En segundo lugar las autoridades sanitarias, los pagadores dentro de un sistema de sanidad pública se han enfrentado a una presión importante por parte de médicos y enfermos, que ven la posibilidad de curar una enfermedad que conlleva una presión asistencial muy importante, un deterioro en calidad de vida y un coste sanitario no despreciable. Como en nuestro país el sistema de estimación de precios para financiar un tratamiento de coste importante posiblemente estaba lejos de ser perfecto y la terapéutica del virus C ha creado una situación de tormenta perfecta, alto coste de fármacos y muchos enfermos a tratar, el tratamiento de la infección por VHC ha creado un verdadero conflicto sanitario y se han tenido que tomar estrategias en base a una presión política y con una urgencia que en muchos casos ha determinado distorsiones.
Sobre estas dos premisas nos encontramos en abril de 2015 la posibilidad de tratar a un gran número de enfermos, lejos ya las limitaciones y las prioridades, pero en base a unos parámetros con un elevado grado de incógnitas. La primera de ellas es la eficacia de estos fármacos en las diversas situaciones del enfermo con hepatitis crónica por virus C. Las evidencias en muchos casos no llegan casi nunca a un grado A, y en la mayoría se quedan en un grado C, con esta limitación se plantean estrategias con fármacos, combinaciones de los mismos, tiempo a administrar y costes que no soportan un grado de evidencia aceptable. En esta situación los prescriptores se plantean decisiones terapéuticas desconociendo la eficacia real ante casos concretos, y por otra parte al ignorar el coste real de los fármacos, las decisiones básicas de farmacoeconomía, es decir el utilizar entre dos opciones el tratamiento más eficaz y de menor coste o bien ante similar eficacia el que conlleve menor gasto no se pueden aplicar. Por ello consideramos urgente que ante la necesidad de indicar uno u otro fármaco sería muy importante establecer protocolos terapéuticos que sin mermar la eficacia determinen un menor coste sanitario. Esta decisión no la pueden tomar los prescriptores si desconocen dos factores: en primer lugar el coste real de los tratamientos, tanto en coste por dosis o coste en razón de tiempo que se administra, dado que este último factor puede ser muy importante. En segundo lugar deben establecerse las tasas de eficacia lo más individualizadas posible. Somos conscientes de su dificultad, y con un grado de evidencia alto ya que es difícil por experiencia en tratamientos anteriores que logremos estudios comparativos con un grado de fiabilidad aceptable.

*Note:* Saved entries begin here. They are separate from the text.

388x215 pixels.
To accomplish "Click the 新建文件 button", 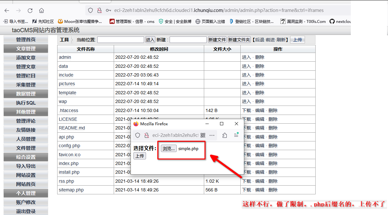I will coord(217,40).
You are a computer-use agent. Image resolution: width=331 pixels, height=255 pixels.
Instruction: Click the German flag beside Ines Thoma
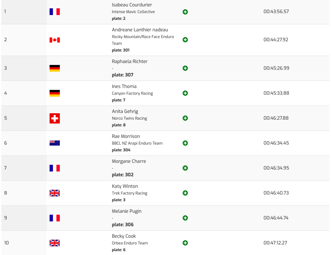pyautogui.click(x=55, y=93)
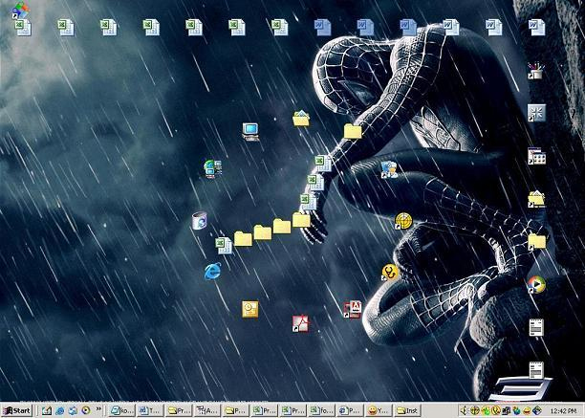This screenshot has width=585, height=418.
Task: Click the yellow globe shortcut on Spider-Man's knee
Action: (403, 221)
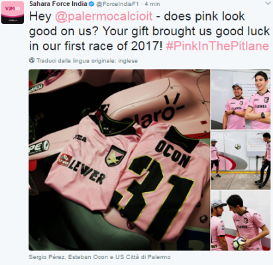The width and height of the screenshot is (273, 265).
Task: Open the #PinkInThePitlane hashtag
Action: point(217,46)
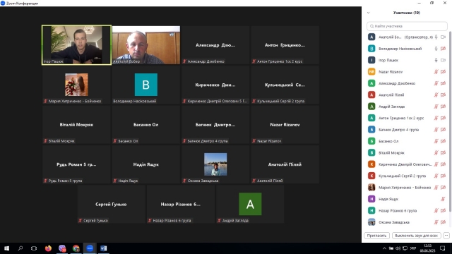
Task: Open the three-dots more options button
Action: [x=446, y=236]
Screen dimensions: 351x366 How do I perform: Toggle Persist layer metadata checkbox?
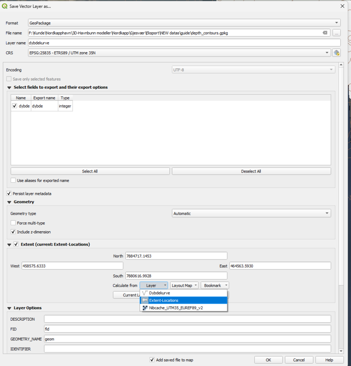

Así pues es prioritario hasta no tener una mayor evidencia de los resultados de los tratamientos, en base a lo que conocemos actualmente, plantear unos criterios de utilización en que se establezca el coste por tratamiento en razón de fármaco y tiempo de administración o por lo menos las condiciones de estos determinantes. Todo ello con el fin de establecer unas reglas de prescripción que permitan una mejor utilización de los recursos públicos y por tanto una utilización lo más amplia posible de estos fármacos, que constituyen una solución cercana al 100% ante una enfermedad que actualmente determina más muertes diarias que el tráfico en nuestras ciudades y carreteras y que da lugar a un coste económico, social y de calidad de vida muy importante.